This Guaranty shall continue to be effective or be reinstated, as the case may be, if at any time any payment of any of the Guaranteed Obligations is rescinded or must otherwise be returned by the US Administrative Agent or any other US Secured Party or any other Person upon the insolvency, bankruptcy or reorganization of any US Borrower or any other US Loan Party or otherwise, all as though such payment had not been made.
Section 3. Waivers and Acknowledgments. (a) Each US Guarantor hereby unconditionally and irrevocably waives (to the extent permitted by law) promptness, diligence, notice of acceptance, presentment, demand for performance, notice of nonperformance, default, acceleration, protest or dishonor and any other notice with respect to any of the Guaranteed Obligations and this Guaranty and any requirement that the US Administrative Agent or any other US Secured Party protect, secure, perfect or insure any Lien or any property subject thereto or exhaust any right or take any action against any US Loan Party or any other Person or any Collateral.
(b) Each US Guarantor hereby unconditionally and irrevocably waives (to the extent permitted by law) any right to revoke this Guaranty and acknowledges that this Guaranty is continuing in nature and applies to all Guaranteed Obligations, whether existing now or in the future.

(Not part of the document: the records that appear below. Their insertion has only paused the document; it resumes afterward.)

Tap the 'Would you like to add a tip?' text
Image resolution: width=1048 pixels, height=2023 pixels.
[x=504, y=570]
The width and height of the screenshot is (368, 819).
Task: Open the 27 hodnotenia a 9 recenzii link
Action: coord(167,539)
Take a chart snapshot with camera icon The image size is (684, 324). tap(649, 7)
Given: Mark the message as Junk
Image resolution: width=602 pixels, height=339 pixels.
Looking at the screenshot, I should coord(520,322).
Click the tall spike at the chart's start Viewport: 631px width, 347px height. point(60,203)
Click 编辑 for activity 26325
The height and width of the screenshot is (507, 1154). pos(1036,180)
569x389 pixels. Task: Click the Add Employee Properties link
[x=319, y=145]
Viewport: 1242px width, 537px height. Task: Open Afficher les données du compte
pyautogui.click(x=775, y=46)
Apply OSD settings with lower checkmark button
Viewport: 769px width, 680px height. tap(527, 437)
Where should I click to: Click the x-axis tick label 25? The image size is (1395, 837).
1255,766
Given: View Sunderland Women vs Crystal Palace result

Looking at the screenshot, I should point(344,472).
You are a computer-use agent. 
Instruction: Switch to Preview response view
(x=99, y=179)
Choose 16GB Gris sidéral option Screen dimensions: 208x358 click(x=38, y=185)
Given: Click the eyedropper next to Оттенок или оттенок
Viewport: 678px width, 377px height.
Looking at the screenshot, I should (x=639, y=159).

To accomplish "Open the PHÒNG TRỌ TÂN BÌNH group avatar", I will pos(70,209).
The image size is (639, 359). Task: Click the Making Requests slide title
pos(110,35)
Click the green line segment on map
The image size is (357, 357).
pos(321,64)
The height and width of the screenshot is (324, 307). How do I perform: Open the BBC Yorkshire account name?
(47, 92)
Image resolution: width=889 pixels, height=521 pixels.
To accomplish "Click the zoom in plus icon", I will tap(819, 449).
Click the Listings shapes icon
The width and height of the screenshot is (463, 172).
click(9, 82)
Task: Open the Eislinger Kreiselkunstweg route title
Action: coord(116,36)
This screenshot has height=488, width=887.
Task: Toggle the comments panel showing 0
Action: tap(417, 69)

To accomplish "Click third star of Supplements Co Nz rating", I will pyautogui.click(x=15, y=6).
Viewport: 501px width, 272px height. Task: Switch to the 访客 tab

(c) Each US Guarantor hereby unconditionally and irrevocably waives (to the extent permitted by law) (i) any defense arising by reason of any claim or defense based upon an election of remedies by any US Secured Party that in any manner impairs, reduces, releases or otherwise adversely affects the subrogation, reimbursement, exoneration, contribution or indemnification rights of such US Guarantor or other rights of such US Guarantor to proceed against any of the other US Loan Parties, any other guarantor or any other Person or any Collateral and (ii) any defense based on any right of set-off or counterclaim against or in respect of the Obligations of such US Guarantor hereunder.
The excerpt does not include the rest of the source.